Andre Previn probably wouldn’t like this. As the late, great Eric Morecambe once said to him: “I am playing all the right notes, but not necessarily in the right order.” Let’s be honest here, Shatner’s Bassoon isn’t going to be for everybody. My grandma wouldn’t like it, neither would my wife, or my son, and for that matter my two dogs wouldn’t care for it that much either… but ah, what do they know. Chances are you’ll wonder what the hell this band were thinking… If you were locked in a padded cell with nothing but three CD players to try out and you simultaneously put on a compilation of Frank Zappa’s weirder moments on CD player 1, Tim Berne’s experimental jazz on CD player 2, and a Doors instrumental track played backwards on CD player 3, you might be half way to understanding what this album sounds like. One has to raise the question; is this art, or are they taking the piss? In the same way that Tracey Emin’s art installation “My Bed” divided opinion, the music on “Shansa Barsnaan” will do the same. Essentially the six musicians that have come together as a collective to create this album fashion a hitherto unknown world of unique sound exploration that results in deconstructed tunes, anti-music and experimental imagery that combines the sinister, humorous and the surreal. If David Lynch hadn’t yet made “Eraserhead”, this would have been the perfect soundtrack.
The band responsible for this affront to music as we know it is; Johnny Richards; keys/electronics, Michael Bardon; bass, Oliver Dover; sax/clarinet, Craig Scott; guitar/electronics, Joost Hendrickx; drums/electronics, Andrew Lisle; drums. These six individual voices have spent the last three years exploring and developing their eclectic sounds and influences, to unify their minds as one collective. Their noise polluted world is inhabited by free improv sax blasts, odd electronics, percussive explorations and a whole host of mashed up thingamabobs being tinkered with and twisted into both tuneful and tuneless musings. The album was recorded at All Things Analog in Leeds by engineer/producer Tim Thomas who was given the challenging task of capturing the energy and organised chaos of the band’s live shows, while still allowing for the exploration of aesthetic possibilities in a studio setting. Can we clearly define the resulting music? No, of course not. Is it jazz, rock, ambient, shoeglaze, grunge, folk, metal, etc etc ? There really is no point asking such questions, just listen to what you hear and allow your brain to translate sound into vision and enjoy the pictures that come in to your head. Here are some of mine…

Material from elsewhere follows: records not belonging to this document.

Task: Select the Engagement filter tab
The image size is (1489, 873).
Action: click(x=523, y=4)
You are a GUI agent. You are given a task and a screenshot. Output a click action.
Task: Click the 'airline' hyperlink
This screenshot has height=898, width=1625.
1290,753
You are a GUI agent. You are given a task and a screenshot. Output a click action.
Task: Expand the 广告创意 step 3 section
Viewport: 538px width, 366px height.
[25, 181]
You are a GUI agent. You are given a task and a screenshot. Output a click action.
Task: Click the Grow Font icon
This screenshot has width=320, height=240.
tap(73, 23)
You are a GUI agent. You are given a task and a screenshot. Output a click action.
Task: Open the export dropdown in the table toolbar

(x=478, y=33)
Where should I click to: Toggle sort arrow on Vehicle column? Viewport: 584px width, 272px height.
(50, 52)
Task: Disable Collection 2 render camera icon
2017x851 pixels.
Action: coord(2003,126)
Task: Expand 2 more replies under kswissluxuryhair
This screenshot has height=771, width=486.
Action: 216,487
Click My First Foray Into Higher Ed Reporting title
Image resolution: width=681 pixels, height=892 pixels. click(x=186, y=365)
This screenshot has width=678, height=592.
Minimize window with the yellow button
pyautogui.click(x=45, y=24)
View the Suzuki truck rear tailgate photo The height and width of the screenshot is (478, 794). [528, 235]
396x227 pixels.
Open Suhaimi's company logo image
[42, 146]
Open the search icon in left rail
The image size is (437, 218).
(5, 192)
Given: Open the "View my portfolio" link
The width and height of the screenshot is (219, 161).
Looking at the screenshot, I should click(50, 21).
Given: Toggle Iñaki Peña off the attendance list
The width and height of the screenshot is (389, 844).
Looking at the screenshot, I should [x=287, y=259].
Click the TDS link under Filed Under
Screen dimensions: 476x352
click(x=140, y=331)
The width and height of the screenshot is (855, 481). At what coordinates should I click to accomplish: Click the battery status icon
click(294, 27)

The opening track “Bruce Lawn” begins, albeit briefly, in catchy 80’s pop mode, before spiralling into fragmented jazz, conversational, scientific egg-head disparate discussions on the relativity of life. Angels and demons enter the fray. A psychological thriller keeping the listener on edge at all times. “Bruce Lawn Part 2” uses detuned instruments with often scary interludes. A painting with moving eyes, following you across the room. Chainsaw-head, undead creatures peeking out from behind drawn curtains. Tense, chilling and rather worrying, especially when the monsters attack, death-metal style at the end of the piece. May the blood-letting commence. A sci fi robot called George is the only possible explanation I can give for “Fringe in my eyes/Thighs in disguise”. He doesn’t understand me. I don’t understand him. “Mushroom/Fancy a Waltz” doesn’t dance, it jigs. Oddly funky in a jittery kind of way. It takes me longer to type “Mitch Fargone’s Walk To School” than it does to listen to it. An almost musical deep groove takes us into “The Advocates of Anti-Funk”. Broken beats and organic organ blend casually with guitar and bass. A lazy, drunken sailor plays his sax on a creaking, rotting, unseaworthy ship. This is “Boat Comforts/The Real Shim Lady” and its nautical adventure. Old haggard shagged out instruments duet with a coughing toad. Changing the subject matter somewhat, “DMT” reminds me (don’t ask me why) of Rik Mayal and Ade Edmondson performing their slapstick jiggery pokery in the classic TV series “Bottom”. It’s amusing, with more than the odd belly laugh. But wait, is that Les Dawson playing the piano? Yes, I think it is. They’ve brought him back from the dead to duet with Frank Zappa. They’re playing an Abba tune. ( no they’re not). “AABA”, cartoon like, headless chickens. “The Ballad of Long Egg” draws on its long, thin cigarette, a sense of pervading dread filling the caustic air. Musical manipulation of the twisted mind. Whilst “Inspector Fargone” walks its own surreal path, the instant classic that is “Boghead Wasp Speed” drives with a full tank of gas across a free spirited land of the brave, searching for its home of the free, leading us energetically into the closing track, the darkly subversive “Will You Be My Friend”. Yes I will Shatner’s Bassoon, because you scare me and make me smile at the same time.
For a more serious, musically investigating critique of this album, please look elsewhere. For an inexpert summary of how this music makes the listener feel along with the colourful visions it rewards you with, I have made my case. And I don’t need to take drugs any more, I have this album now. Well, apart from the sedatives, that is.